■ Exercise aim
Carry the article below about whether Earth will survive the Sun's death further, starting after its last sentence.
--- Document extract ---
Their report, to be published in the Monthly Notices of the Royal Astronomical Society, is the latest and gloomiest installment yet in a long-running debate about the ultimate fate of our planet. Only last year, the discovery of a giant planet orbiting the faint burned-out cinder of a star in Pegasus had suggested that Earth could survive the Sun’s death.

Dr. Smith called the new result “a touch depressing” in a series of e-mail messages. But “looked at another way,” he added, “it is an incentive to do something about finding ways to leave our planet and colonize other areas in the galaxy.”

As for sentimental attachment to any of the geographic features we might have come to know and love, Dr. Smith said, “I should add that the Himalayas are a passing thought anyway. They didn’t even exist until India smashed into Asia less than 60 million years ago — the blink of an eye compared with the billions of years we are discussing.”

While he does not expect the argument to end, Dr. Smith said in an e-mail message that, if anything, in the new calculations he and Dr. Schroeder had underestimated the forces that would be dragging the Earth down toward the Sun.
--- Dataset excerpt ---
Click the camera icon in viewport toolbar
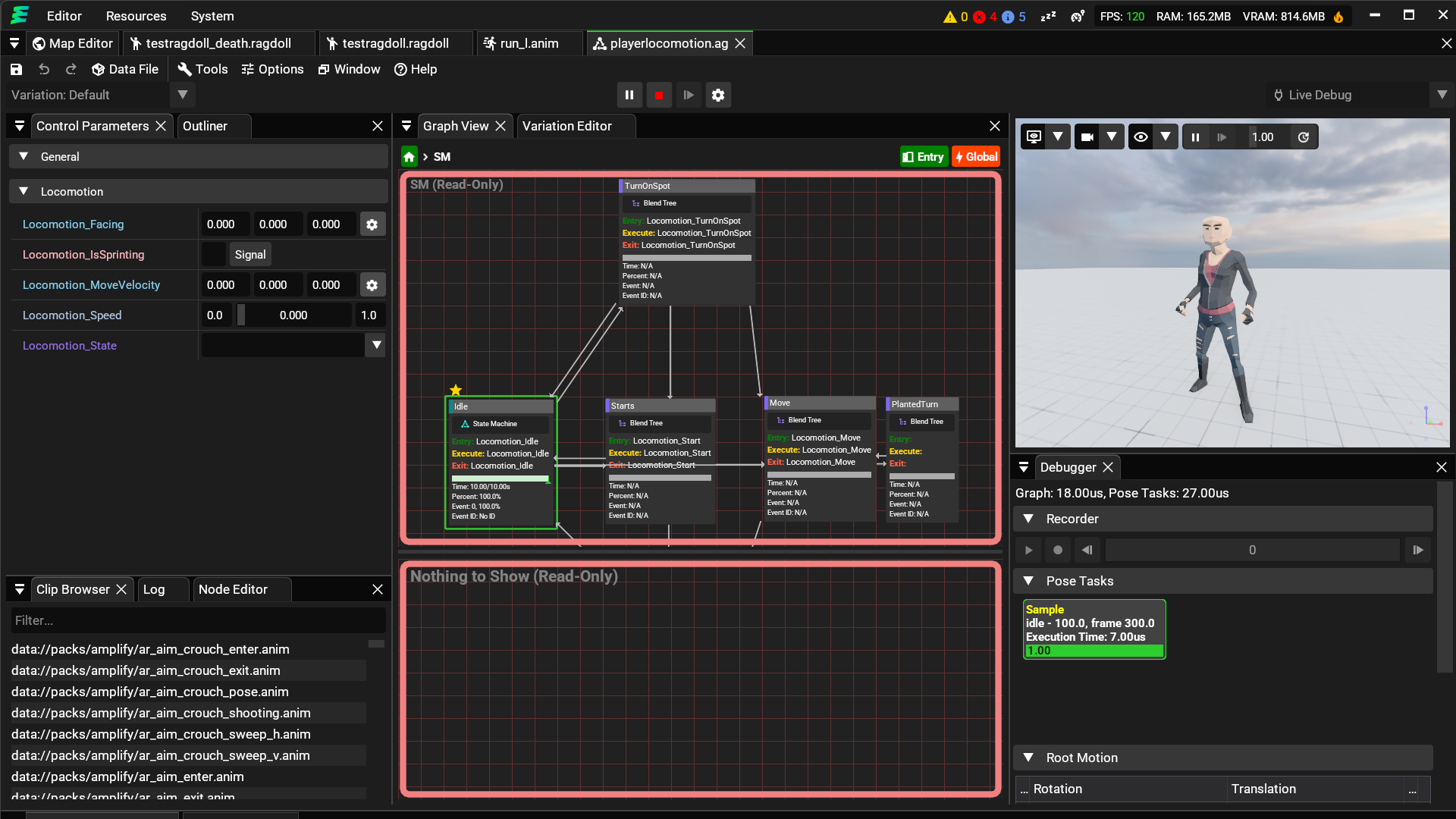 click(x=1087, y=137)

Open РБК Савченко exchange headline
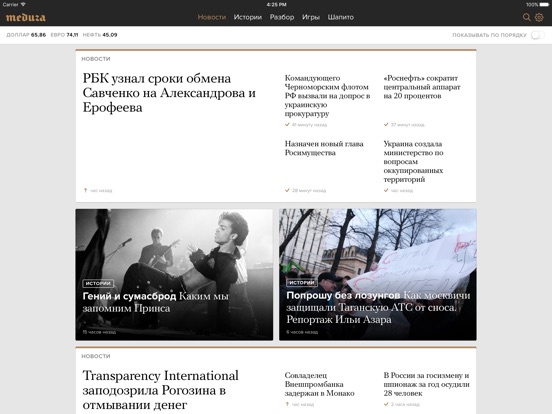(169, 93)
---
■ Output for this task
“So,” he said, “I would be surprised if anyone were able to rescue the Earth again in a future paper.”

Roberto Silviotti of the Capodimonte Observatory in Naples, Italy, who found the planet around that dead star in Pegasus, said it was not surprising that people were interested in the fate of the earth, adding, “I think that the point is not only that this is our planet but also that the we know the solar system and the Sun much better than any other planetary system and therefore we should be able, potentially, to make much better forecasts.”

Earth’s basic problem is that the Sun will gradually get larger and more luminous as it goes through life, according to widely held theories of stellar evolution. In its first 4.5 billion years, according to the models, the Sun has already grown about 40 percent brighter.

Over the coming eons, life on Earth will become muggier and more uncomfortable and finally impossible.

“Even if the Earth were to marginally escape being engulfed,” said Mario Livio, an astronomer at the Space Telescope Science Institute, “it would still be scorched, and life on Earth would be destroyed.”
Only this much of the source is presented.